Visitors: The Intricacies Of The Soul

You are a mist that appears for a little while and then vanishes…” ~ James 4:14

I recently sat down to experience Godfrey Reggio’s latest collaboration with Philip Glass, entitled Visitors. It is a documentary, but not in the traditional sense of the word. It is an abstract collage composed of 74 slow-moving shots of various individuals (including a gorilla) staring back at us.

For the average moviegoer, this would seem impossible to sit through. True, this film demands much from its intended audience. It requires patience and commitment. In the end, I have to say, it is well worth it.

As the film progresses, we meet several different people from all ages and genders. Their faces reveal so much about who they are that words seem meaningless. We never see what they are watching or what they are reacting to, but we witness the span of human emotion throughout the course of the film. Intercut with these scenes are moments of pure transcendence, as Reggio literally takes us to the moon and back to Earth again. We see an abandoned amusement park, seagulls taking flight, a weeping willow in full bloom, and shots of clouds rapidly moving past tall buildings. We see how the human body interacts with modern technology – the seemingly arbitrary ways that our hands move around computer keyboards and mouse pads. For the entire running time, a brand-new sweeping orchestral score from composer, Philip Glass, carries us along.

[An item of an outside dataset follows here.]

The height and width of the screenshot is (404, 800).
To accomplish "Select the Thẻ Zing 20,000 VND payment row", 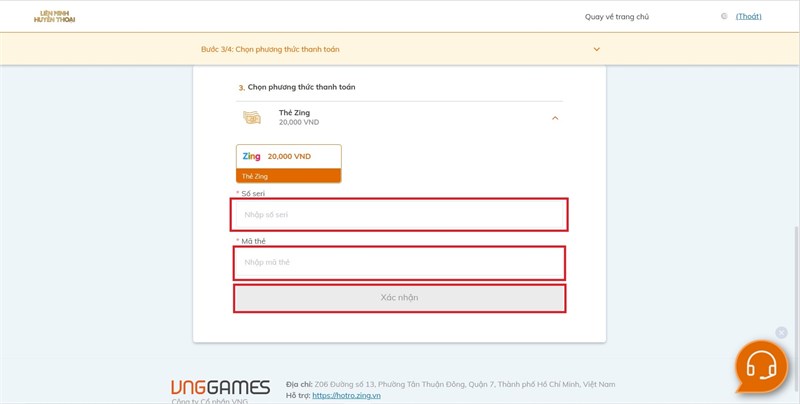I will (399, 118).
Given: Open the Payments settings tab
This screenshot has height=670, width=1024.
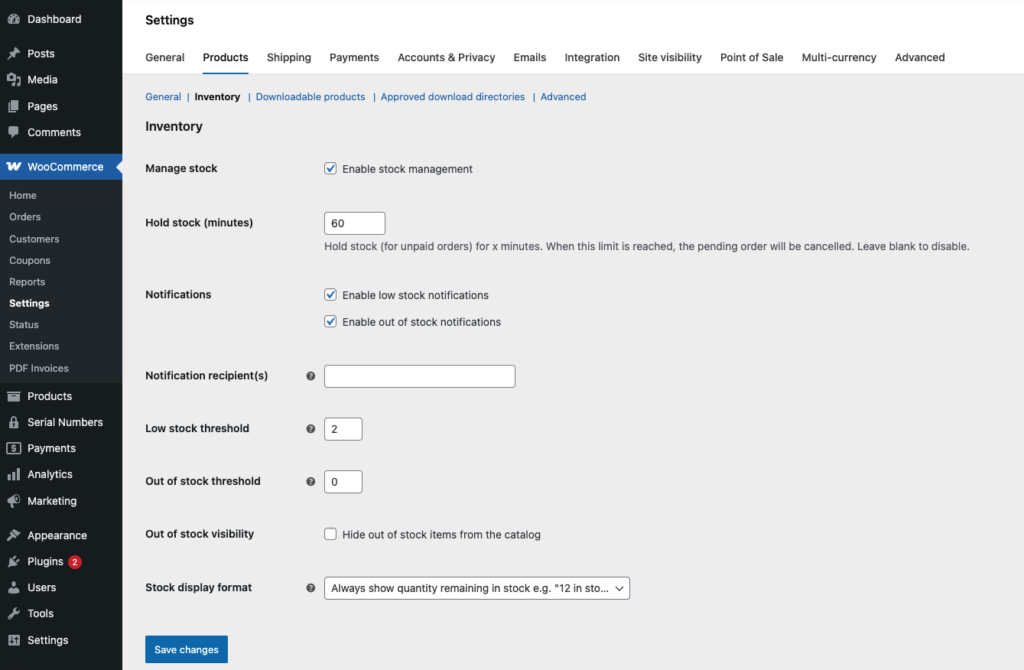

All of this seems to suggest that we are merely “visitors” on this planet, here for a season and then gone like the mist. Many of the people that we will meet in this film, both young and old, dare to expose their souls to us. Some of them seem to communicate the message, “Make the most of your time here. Life is a journey. See and feel everything while you still can.” Reggio drives this point home when he cuts to a two minute shot of a mannequin flailing around lifelessly in a black void. The vivid expressions of the other subjects are absent. For these two minutes, the intricacies of the soul are sorely missed. Some people do indeed move through their lives like the mannequin in this sequence, closed off from the human experience. Reggio is begging us to do exactly the opposite.

Reggio has stated in interviews that Visitors is “aimed at the solar plexus, at the appetite within us all, the atmosphere of the soul.” This film is not mere entertainment. This film is meant to jolt you in all the right ways. Give in to it.